Possiamo tradurla, più concretamente, come riserva fisiologica del paziente e capacità di sostenere un determinato percorso.
Perché due persone possono avere entrambe una SIBO positiva al breath test, magari persino con valori simili, ed essere clinicamente completamente diverse.
Una può avere una buona energia, un'alimentazione ancora varia, un buon stato nutrizionale e tollerare bene dieta e integrazione.
L'altra può arrivare da mesi o anni di disturbi intestinali, con stanchezza, stipsi o alterazioni dell'alvo, alimentazione sempre più ristretta, perdita di peso, difficoltà digestive, carenze nutrizionali, stress e un'elevata reattività a cibi e integratori.
Posso trattarle allo stesso modo?
No.
Ed è uno degli aspetti fondamentali del mio approccio alla SIBO.
Non parto automaticamente da un protocollo antimicrobico uguale per tutti.
Valuto prima il terreno: sintomi, stato nutrizionale, digestione, motilità e regolarità intestinale, alimentazione, eventuali carenze, fattori predisponenti e capacità individuale di tollerare il trattamento.
In alcuni pazienti si può intervenire più rapidamente.
In altri è necessario prima preparare il terreno, migliorare la funzione digestiva, lavorare sull'alvo e sulla motilità e rendere il paziente progressivamente più capace di affrontare le fasi successive.
E questo diventa ancora più importante nell'IMO, la proliferazione di metanogeni, frequentemente associata a stipsi e rallentamento del transito.
Anche la dieta viene costruita con lo stesso principio: non deve diventare una restrizione infinita.
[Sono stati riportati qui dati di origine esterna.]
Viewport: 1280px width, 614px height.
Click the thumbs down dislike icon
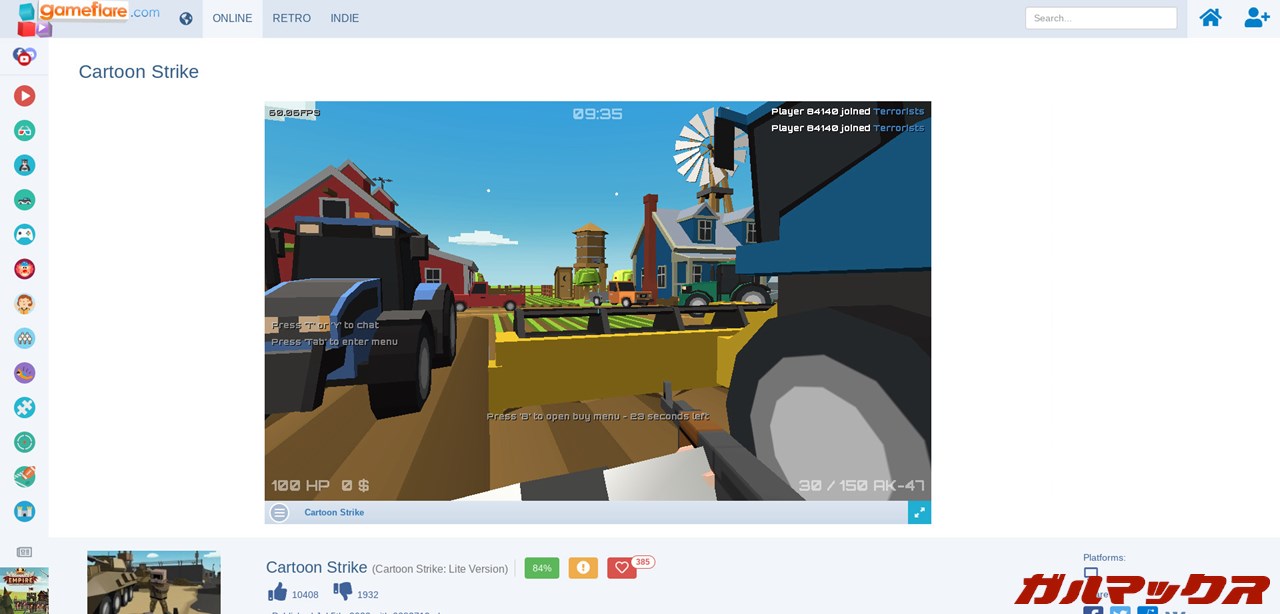[343, 593]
Quando indicato utilizzo una fase alimentare mirata, ma l'obiettivo è poi ampliare progressivamente l'alimentazione attraverso reintroduzioni personalizzate.
Perché gestire una SIBO non significa soltanto cercare di ridurre una sovracrescita microbica. Significa capire perché quel paziente è arrivato a quel punto e quale percorso è realmente in grado di sostenere.
Il breath test mi fornisce un'informazione importante.
Ma è il paziente, nel suo insieme, a guidare il percorso.
SIBO: non tratto un test.
Costruisco il trattamento sulla persona.